The authors speak of creating a safe place for imagination and experimentation. They also encourage leaders to maintain a sense of stability in worship and teaching during these times of confusion and change. This seems like the appropriate advice for those hoping to transition or turn around and existing organization. Those who are starting new organizations do not always have these standard safe places of worship and teaching. Can an organization successfully re-imagine their structures of worship, or pedagogies for teaching? This is precisely what some new churches are attempting to do. They are finding new ways to re-image their Worship Gathering as a community participating together and teaching one another. They are transitioning out of a consumer based (expert) culture of teaching and worship. In this situation they find themselves desperate for stability, but still yearning for creativity.
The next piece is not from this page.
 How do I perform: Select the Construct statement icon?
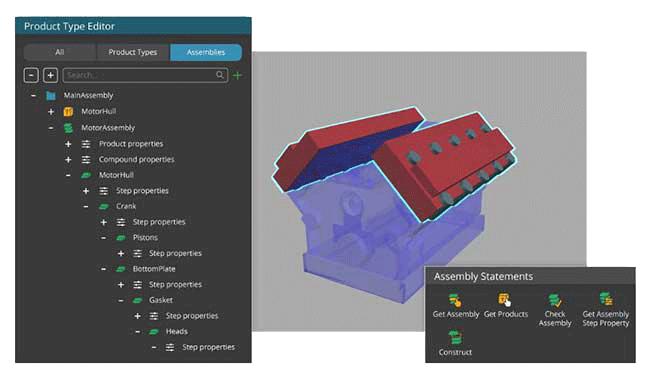point(455,337)

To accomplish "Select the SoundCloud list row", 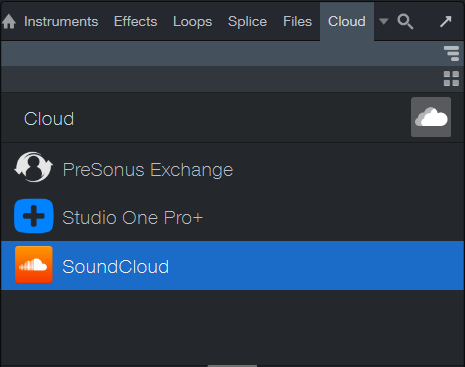I will (233, 265).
“The Missional Leader” treads the dangerous water of presenting models and applications for the postmodern condition of the culture and church. The “Missional Change Model” asks the right questions and forces leaders to acknowledge their need to learn. Becoming a missional leader seems to present an incredibly high and difficult challenge of both engaging culture and creating new environments. Roxburgh and Romanuk suggest a return to several spiritual disciplines to navigate these challenges by hearing and following the Spirit of God. They present a model of leadership that honors both God and the people who make up the church.